Hi Robert, I think you should disable "cpufreqd" which tries doing similar things under Linux. However, this can cause a slowdown, in my case (Shuttle SN85G4) this was down to 800 MHz. Otherwise, you can do echo 2000000 >/proc/sys/cpu/0/speed for a 3200+, or simply cat /proc/sys/cpu/0/speed-max >/proc/sys/cpu/0/speed in general. I is weird, that while the value for "speed" is reported in MHz, "speed-max" and "speed-min" are given in kHz, and kHz should be used for changing the speed of the processor. Best wishes, Ödön On Fri, 2004-02-06 at 23:23, Jeremy Sonander wrote:
On Friday 06 Feb 2004 9:23 pm, Robert Steffen wrote:
Has anyone had experience with the Biostar IDEQ 200P 64 bit system?
I have one. I have almost given up running Linux on it since there is some odd interaction between Suse 9.0 64 bit and the cool and quiet features of the CPU. If you load the CPU then the machine slows down over a few minutes to about 10% of its normal speed.

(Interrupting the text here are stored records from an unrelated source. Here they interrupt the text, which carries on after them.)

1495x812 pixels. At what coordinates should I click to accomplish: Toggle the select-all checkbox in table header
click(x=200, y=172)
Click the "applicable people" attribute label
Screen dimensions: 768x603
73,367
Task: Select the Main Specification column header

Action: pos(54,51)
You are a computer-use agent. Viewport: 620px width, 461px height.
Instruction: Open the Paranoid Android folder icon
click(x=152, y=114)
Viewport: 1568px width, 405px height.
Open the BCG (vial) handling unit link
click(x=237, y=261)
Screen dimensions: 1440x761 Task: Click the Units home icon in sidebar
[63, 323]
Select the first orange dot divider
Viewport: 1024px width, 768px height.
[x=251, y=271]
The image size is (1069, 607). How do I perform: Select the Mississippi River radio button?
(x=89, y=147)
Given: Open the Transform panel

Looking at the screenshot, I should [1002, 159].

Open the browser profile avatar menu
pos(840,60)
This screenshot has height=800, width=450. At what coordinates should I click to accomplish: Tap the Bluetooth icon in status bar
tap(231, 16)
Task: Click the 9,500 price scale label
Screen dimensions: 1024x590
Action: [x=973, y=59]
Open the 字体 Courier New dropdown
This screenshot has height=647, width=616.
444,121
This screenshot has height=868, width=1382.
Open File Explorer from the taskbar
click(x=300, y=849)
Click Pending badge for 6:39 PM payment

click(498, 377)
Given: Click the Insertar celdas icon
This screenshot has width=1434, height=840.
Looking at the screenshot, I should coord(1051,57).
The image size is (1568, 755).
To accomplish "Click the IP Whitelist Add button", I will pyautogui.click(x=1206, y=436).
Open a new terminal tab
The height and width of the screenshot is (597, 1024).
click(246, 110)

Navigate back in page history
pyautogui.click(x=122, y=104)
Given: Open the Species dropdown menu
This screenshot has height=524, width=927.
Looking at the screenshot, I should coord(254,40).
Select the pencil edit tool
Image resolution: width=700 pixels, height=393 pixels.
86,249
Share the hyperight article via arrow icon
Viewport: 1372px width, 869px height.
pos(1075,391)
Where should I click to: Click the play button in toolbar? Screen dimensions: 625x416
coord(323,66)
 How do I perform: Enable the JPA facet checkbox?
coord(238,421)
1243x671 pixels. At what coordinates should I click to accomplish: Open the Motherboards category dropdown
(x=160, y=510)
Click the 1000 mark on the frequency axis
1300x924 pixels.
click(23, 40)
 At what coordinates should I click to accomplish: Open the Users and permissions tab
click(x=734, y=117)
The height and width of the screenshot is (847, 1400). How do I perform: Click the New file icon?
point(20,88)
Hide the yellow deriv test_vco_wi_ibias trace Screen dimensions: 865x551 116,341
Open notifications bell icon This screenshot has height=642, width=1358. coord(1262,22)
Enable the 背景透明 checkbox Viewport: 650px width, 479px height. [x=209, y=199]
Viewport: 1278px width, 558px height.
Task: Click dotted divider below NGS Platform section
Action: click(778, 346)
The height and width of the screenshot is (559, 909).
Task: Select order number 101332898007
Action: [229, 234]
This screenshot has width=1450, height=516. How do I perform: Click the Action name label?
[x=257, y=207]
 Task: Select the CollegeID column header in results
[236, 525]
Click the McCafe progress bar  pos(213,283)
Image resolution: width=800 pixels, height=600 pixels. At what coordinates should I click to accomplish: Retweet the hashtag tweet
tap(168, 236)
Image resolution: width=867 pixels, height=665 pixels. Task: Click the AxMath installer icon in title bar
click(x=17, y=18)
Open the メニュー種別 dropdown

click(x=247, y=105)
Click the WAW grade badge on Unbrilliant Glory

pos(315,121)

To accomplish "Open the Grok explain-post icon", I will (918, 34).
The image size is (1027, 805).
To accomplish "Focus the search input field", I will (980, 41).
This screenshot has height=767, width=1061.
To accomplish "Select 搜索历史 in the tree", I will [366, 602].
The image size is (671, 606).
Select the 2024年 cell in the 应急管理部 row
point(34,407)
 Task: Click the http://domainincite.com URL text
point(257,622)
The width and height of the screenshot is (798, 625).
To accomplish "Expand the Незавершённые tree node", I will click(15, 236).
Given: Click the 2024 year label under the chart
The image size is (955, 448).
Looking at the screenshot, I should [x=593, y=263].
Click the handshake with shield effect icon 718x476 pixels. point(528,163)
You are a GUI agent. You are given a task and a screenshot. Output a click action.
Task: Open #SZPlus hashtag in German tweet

I have tried disabling acpi in the BIOS (so far the nearest thing to working), starting the the kernel with acpi=off, told cpufreqd to run the processor at full speed, and all of these things change the problem. I havent yet found a solution however.
I have to assume there is a BIOS/Suse incompatability here.
It runs windows great though. Biostar give you a program that manipulates the fan and processor speed according to CPU temperature, and it keeps the fan noise down and the performance up.